CHICAGO — Illinois lawmakers return Tuesday for their annual veto session facing a crowded agenda topped by a revamped gambling expansion bill, budget changes, pension reforms and ongoing talks over whether the state should borrow to pay down its bills.
Senate President John Cullerton, D-Chicago, is expected to seek a vote on a revised gambling bill that addresses concerns raised last week by Gov. Pat Quinn, who threatened to veto the legislation approved by lawmakers last spring.
“I believe the current bill is top-heavy with too many new gambling locations. I will only support a smaller, more balanced and modest expansion,” he said.
In order to appeal to a broad range of lawmakers and win approval in May, the authors of SB 744 offered up a broad expansion menu allowing for five new casinos, slots at Chicago’s airports, the state fair, and racetracks.
Quinn supports the new casinos, including one in Chicago, but is opposed to gaming at the state fair, racetracks and airports.
The Democratic governor also wants greater oversight included in the bill and reductions in tax breaks provided to existing casinos. He seeks to raise the state’s share of gambling taxes, and the state would also receive its one-time licensing fees more quickly.
The measure’s sponsors originally said it would generate an estimated $1.5 billion in up-front licensing fees and about $500 million in annual revenue. Without some of the expansion measures, sponsors of the legislation have warned the new bill will fail, punting the ball back to Quinn to strike a compromise.
State lawmakers face increasing pressure to act on pension reforms after unions blocked passage of benefit cuts earlier this year. Retiree health care reform that also stalled in the General Assembly’s regular session could resurface.
The reforms in failed SB 512 would protect the accrued benefits already earned by current employees, but going forward Illinois would offer a three-tiered system.
Current employees could pay more to keep their current pension benefits, keep more of their salary in exchange for reduced benefits, or shift to a defined contribution 401(k)-like investment plan. It would require the state to pay down its current unfunded liabilities over time based on a constant percentage of state tax revenues.
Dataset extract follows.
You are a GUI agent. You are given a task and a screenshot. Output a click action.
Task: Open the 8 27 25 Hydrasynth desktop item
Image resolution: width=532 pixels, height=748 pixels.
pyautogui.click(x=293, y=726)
Unions argue the changes violate state constitutional protections afforded to pensions, which cannot be impaired or diminished — a position supported by Senate Democratic leaders.
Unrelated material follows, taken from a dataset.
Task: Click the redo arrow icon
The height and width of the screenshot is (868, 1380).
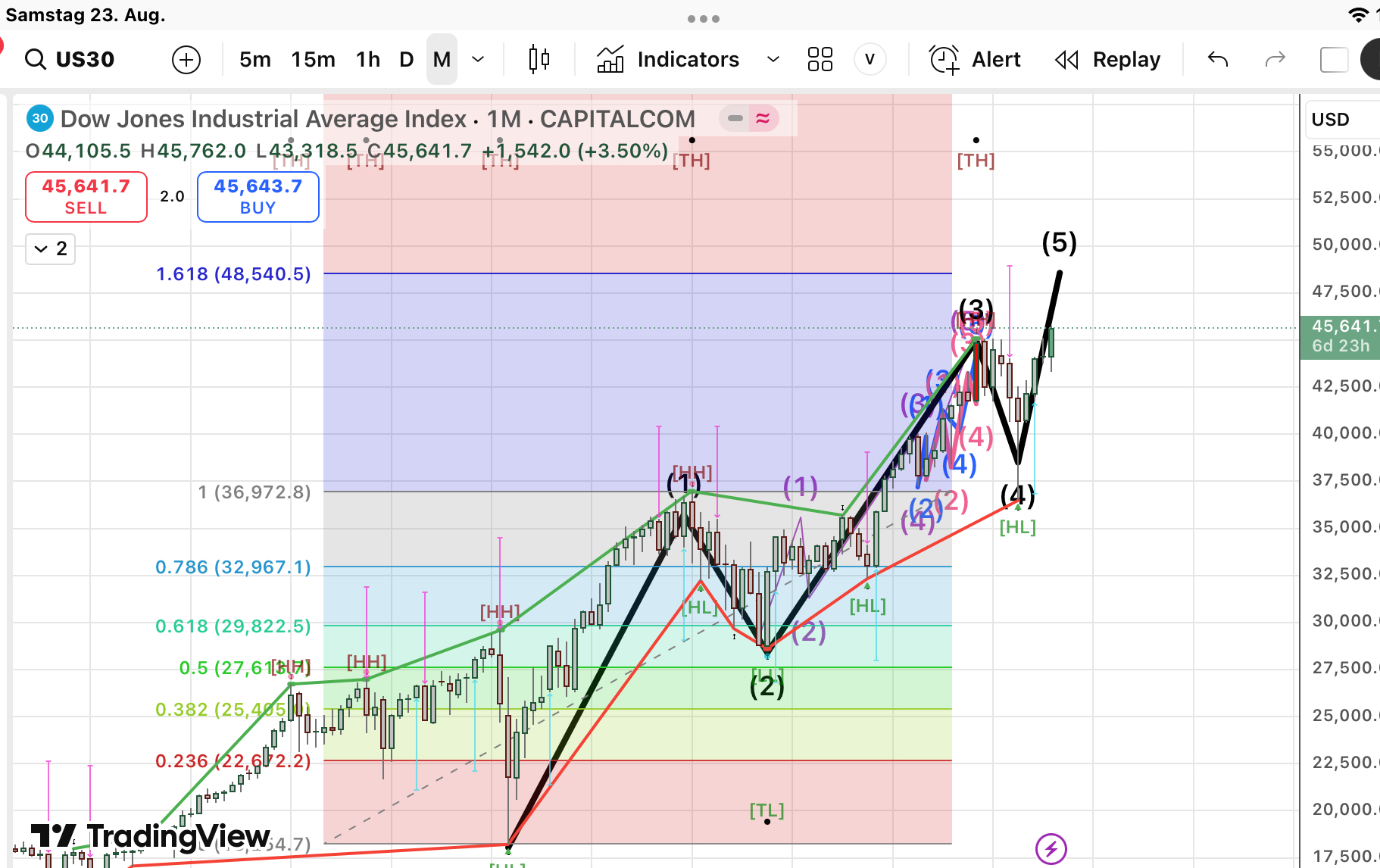Action: (1275, 59)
Backers in the Illinois House and business believe the reforms pass legal muster because they don’t affect accrued benefits, only those benefits not yet earned by employees. Illinois holds the distinction among states of having a retirement plan with the lowest-funded ratio, 45.4%, with $75.7 billion of unfunded liabilities.
The reforms have bipartisan support, although it’s not clear it’s sufficient to win passage, especially among Senate Democrats. Most also expect that the reforms will face a legal challenge. Quinn is a Democrat and the party holds a majority in the General Assembly.
A spokeswoman for Senate Minority Leader Christine Radogno, R-Lemont, said the her caucus backs the reforms. “Sen. Radogno’s position is let’s get the reforms going so we can move forward to save the systems,” said Patty Schuh.
Lawmakers may discuss whether to borrow to pay down a backlog of bills. Quinn has offered up several plans over the year, ranging from several billion to $8.7 billion, to pay down bills. All have failed to generate much support among lawmakers.
Social service organizations, transit agencies, schools, and others that rely on state payments have decried the impact of delayed payments on their ability to operate. Illinois closed out the first quarter of fiscal 2012 with $3.8 billion in overdue bills.
“We are making progress” in discussions with lawmakers, said state budget spokeswoman Kelly Kraft, adding there is no formal proposal in bill form or a sponsor.
Borrowing authority requires a super-majority three-fifths vote and Schuh said without other fiscal reforms Republicans won’t support it. It’s unclear whether lawmakers will address changes Quinn has made to the $33.2 billion fiscal 2012 operating budget. The governor wants them to uphold $376 million in vetoes he made over the summer and shift the funds to keep various state facilities open.
After a lull in borrowing, Illinois will take competitive bids on Tuesday on $300 million of Build Illinois sales-tax backed bonds. The state will follow that offering with a competitive issue of general obligation bonds and a negotiated sale for total issuance of about $1 billion before the end of the year.
The General Assembly’s annual fall veto session runs for three days this week and continues into next week
The state’s general obligation bonds are rated A1 by Moody’s Investors Service, A-plus by Standard & Poor’s and A by Fitch Ratings, while Fitch rates the Build Illinois bonds AA-plus and S&P rates them AAA.